The atrocious behavior of these teens feels so far away, but I sadly argue that they are not so distant and affect good families. Parents like to say, “It only happens at that school!” or “It is those kind of people!”, but those are convenient myths that bare little truth.
Many questions presented by the Stubenville Story often churn in my own head:
1. Why are 14-year-old and 15-year-old girls and boys going to parties with juniors and seniors who (while we all acknowledge it is illegal) are drinking and smoking pot? Are parents not capable of saying, “No” to their young teens? Our role as parents is to educate our children and give them the tools to navigate their social existence, but freshmen and even sophomores are too young to embark on these journey’s alone. My girlfriend likens this to – Parents throwing their babies into the pool before they have given them swim lessons.
2. Why are parents allowing for these parties at their houses?
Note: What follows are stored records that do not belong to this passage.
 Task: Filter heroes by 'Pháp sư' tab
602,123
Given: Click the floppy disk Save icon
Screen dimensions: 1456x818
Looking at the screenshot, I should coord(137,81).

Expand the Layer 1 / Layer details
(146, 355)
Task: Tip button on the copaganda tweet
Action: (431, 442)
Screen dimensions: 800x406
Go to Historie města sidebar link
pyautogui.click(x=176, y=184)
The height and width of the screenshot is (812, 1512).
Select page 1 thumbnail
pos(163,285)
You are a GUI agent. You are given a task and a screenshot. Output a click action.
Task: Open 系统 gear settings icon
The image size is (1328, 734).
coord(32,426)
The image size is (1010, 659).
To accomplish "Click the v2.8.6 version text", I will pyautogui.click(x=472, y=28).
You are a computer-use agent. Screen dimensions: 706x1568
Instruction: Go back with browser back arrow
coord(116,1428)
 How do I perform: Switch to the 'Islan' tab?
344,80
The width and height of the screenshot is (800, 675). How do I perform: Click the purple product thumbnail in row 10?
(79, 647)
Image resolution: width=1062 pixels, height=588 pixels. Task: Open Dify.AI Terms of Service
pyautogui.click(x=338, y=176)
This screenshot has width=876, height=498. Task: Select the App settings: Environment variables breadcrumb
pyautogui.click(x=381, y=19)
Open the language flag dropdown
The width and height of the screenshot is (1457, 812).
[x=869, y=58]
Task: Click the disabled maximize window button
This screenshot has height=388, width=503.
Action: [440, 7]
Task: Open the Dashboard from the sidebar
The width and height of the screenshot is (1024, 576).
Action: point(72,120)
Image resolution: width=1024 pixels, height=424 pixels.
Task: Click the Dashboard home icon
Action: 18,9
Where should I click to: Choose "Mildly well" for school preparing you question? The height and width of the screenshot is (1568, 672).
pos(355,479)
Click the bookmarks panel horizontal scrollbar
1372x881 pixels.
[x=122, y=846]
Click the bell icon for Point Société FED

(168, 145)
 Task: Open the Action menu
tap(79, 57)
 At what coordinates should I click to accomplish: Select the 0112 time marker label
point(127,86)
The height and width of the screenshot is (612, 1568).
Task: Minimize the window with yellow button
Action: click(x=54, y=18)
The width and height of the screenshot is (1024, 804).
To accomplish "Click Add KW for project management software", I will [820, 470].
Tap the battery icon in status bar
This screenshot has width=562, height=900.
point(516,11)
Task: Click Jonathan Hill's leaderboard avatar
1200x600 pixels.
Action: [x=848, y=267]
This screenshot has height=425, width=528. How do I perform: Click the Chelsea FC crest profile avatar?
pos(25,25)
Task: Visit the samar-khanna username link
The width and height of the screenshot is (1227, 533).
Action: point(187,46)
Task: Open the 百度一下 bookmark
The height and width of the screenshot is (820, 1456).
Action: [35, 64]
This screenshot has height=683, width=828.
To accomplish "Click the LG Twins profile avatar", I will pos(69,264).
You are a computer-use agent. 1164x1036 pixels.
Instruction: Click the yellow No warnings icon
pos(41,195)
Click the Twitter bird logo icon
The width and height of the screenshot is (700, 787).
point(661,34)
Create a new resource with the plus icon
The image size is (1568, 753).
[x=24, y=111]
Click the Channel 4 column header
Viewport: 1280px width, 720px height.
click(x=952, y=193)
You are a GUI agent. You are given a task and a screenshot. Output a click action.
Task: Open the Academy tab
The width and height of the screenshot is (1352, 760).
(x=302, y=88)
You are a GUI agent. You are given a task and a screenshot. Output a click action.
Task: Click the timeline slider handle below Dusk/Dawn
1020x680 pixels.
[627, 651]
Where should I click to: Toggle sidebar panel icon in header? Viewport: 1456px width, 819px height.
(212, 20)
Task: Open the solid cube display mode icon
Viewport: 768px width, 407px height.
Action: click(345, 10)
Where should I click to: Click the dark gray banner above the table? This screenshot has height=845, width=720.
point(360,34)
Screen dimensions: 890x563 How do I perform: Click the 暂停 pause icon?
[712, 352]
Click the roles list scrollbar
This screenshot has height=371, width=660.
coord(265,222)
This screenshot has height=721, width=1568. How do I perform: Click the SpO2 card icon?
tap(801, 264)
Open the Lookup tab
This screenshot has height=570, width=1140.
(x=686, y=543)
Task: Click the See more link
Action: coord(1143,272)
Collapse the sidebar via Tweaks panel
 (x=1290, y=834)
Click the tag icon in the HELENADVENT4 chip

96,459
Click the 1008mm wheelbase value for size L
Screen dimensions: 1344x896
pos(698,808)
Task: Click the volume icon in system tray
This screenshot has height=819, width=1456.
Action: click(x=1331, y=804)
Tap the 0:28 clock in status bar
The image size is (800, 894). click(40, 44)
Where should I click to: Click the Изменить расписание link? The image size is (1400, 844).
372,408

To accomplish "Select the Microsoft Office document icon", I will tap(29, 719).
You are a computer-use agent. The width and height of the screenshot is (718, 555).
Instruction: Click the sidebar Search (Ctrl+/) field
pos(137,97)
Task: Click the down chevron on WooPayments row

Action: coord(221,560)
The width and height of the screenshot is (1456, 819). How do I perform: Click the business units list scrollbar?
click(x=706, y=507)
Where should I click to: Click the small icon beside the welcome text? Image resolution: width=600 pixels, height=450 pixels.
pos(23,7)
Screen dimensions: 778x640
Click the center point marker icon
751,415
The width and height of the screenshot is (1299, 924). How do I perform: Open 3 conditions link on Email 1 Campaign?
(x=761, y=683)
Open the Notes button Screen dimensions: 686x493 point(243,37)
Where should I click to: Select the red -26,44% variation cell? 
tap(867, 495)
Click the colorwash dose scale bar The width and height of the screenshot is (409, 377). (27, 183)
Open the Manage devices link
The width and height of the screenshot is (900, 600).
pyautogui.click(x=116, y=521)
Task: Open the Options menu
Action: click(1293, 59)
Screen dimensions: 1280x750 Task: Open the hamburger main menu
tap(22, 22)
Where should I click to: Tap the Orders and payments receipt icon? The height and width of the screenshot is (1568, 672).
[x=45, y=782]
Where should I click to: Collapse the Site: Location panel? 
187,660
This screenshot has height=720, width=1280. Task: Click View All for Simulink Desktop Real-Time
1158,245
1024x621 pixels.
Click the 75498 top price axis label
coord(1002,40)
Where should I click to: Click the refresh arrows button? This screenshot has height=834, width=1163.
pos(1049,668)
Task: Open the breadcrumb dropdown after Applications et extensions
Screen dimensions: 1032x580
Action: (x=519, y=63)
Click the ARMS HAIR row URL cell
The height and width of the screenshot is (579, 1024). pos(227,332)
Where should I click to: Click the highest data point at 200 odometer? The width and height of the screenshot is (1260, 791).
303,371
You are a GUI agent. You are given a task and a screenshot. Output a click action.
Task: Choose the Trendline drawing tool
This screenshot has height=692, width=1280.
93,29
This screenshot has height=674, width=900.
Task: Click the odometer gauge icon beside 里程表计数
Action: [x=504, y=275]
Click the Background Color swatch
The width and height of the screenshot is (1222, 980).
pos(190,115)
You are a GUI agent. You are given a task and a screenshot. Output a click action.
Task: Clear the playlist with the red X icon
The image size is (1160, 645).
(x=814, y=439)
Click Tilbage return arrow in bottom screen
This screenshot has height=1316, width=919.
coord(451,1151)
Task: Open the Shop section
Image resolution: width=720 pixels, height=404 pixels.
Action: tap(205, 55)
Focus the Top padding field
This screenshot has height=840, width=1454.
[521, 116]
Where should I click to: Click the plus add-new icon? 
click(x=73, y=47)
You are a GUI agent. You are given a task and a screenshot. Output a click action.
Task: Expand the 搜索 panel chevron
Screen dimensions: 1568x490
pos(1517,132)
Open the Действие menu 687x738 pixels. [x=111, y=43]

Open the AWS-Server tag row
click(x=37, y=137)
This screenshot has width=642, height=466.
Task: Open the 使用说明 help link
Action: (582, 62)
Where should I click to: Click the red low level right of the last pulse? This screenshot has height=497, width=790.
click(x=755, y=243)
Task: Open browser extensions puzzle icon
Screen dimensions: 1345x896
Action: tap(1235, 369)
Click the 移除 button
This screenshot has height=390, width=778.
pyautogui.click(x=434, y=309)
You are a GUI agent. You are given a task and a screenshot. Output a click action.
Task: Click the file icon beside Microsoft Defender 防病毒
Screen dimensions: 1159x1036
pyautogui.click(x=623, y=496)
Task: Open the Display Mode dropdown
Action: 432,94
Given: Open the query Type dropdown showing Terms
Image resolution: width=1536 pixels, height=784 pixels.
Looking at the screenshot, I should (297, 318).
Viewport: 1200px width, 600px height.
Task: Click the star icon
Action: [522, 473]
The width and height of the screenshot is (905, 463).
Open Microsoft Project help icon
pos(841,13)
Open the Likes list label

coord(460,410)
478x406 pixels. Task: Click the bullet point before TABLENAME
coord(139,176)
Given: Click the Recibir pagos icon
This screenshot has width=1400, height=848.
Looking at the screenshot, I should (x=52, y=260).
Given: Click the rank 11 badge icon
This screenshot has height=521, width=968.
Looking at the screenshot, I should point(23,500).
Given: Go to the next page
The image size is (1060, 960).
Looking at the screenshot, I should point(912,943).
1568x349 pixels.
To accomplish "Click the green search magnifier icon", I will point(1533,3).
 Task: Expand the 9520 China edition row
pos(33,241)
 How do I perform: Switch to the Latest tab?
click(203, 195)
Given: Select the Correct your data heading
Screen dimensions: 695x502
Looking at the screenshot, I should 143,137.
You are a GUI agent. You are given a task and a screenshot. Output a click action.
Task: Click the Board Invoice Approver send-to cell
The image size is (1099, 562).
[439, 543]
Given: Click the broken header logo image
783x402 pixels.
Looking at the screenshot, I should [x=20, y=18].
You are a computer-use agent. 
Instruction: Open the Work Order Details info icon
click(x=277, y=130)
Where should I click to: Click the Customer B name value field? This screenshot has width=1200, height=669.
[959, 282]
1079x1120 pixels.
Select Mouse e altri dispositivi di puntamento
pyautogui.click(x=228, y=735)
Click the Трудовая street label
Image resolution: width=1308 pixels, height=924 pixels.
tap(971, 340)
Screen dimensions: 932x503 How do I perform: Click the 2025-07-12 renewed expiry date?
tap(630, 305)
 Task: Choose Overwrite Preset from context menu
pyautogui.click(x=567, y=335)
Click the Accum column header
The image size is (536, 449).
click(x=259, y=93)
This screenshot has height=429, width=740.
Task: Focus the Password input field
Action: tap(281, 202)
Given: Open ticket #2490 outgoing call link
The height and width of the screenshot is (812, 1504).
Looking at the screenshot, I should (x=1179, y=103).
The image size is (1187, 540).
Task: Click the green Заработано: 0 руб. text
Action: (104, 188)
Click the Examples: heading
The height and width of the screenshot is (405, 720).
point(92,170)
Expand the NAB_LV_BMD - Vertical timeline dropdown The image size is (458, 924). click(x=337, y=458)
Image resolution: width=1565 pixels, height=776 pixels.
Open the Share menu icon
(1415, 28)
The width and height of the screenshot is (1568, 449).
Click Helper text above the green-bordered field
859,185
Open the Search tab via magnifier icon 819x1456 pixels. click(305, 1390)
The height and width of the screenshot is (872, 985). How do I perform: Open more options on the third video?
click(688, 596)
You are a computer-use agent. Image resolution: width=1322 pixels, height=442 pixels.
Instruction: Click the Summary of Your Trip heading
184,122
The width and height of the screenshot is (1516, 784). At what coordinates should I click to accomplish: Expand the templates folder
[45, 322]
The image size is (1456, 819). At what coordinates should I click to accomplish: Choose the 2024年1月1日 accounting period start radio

Some parents argue: ‘Kids will party anyways so they might as well in my house where it is safe.’ (Quite oxymoronic!) Many parents at the homes where parties take place adopt attitudes – “If I don’t not see it, I cannot do anything about it” – Hello Stubenville! Do these adults not realize that they are liable for illegal drinking and drugs on their property or that they are responsible for teens who drive away from their homes intoxicated?
3. Why are popular teenage boys (i.e star football players) entitled to behave inappropriately? While most parents I know educate their sons to be respectful of girls, our society does not always uphold these basic values – Hello Kobe Bryant in a Colorado Hotel! Instilling values and morals in our children when media norms are distorted, makes the role of parenting feel like Sisyphus pushing the bolder up the steep mountain.
4. Are teens so insecure that they have to drink so much and feel so little amongst their peers? We cannot blame social media alone for this one, but it certainly amplifies and accelerates the pressures teens feel to partake. Most adults remember the first time they drank too much, but the picture of the young girl being dragged around like a lifeless mannequin and then taken advantage of is a more deep and disturbing level. She drank so much that she remembered nothing and only learned about what happened to her via social media. When interviewed, other teens from that party simply acknowledged that excessive drinking was the norm.
5. How is it that not one teen who witnessed the abuse did not call 911? That night, the girl’s friend claimed she told her to stop drinking and not go with the boys, but she did nothing to stop the abuse. Instead of coming to her rescue, her peers took pleasure in capturing the debauchery on their phones before spreading it on YouTube. No one even anonymously tried to help her by calling 911.
There are many more questions and no simple answers. Do you lock your kid in the house til he is 21? Not reasonable? Do you put an ankle monitor on your teen? Perhaps? Do you pick up your teen from the party and give her a close hug (and a good sniff) when she gets home? Yes. Do you keep talking with your teen til you are blue in the face? Yes.
When I spoke with my teen about Stubenville, we talked about how back in the day (before cell phones), this story could have been hushed: the boys could have covered things up and the girl who was completely unconscious would have remembered nothing on her own. I spoke to my teen about all the questions I presented in this Post. We had a great conversation. One point that really hit home was that we live in a time where everything is being recorded and sooner than later, kids will shoot photos of 9th graders at parties (the same ones who had tell their parents they did not drink or smoke) and spread them on social media. Perhaps the photographer will be anonymous, but the acts will be recorded for the world to see, including for (1) their peers to ‘like’; (2) their parents and friends’ parents to judge; (3) their teachers and coaches to witness; and shortly (4) their college choices to judge them on this one dimension of their student life!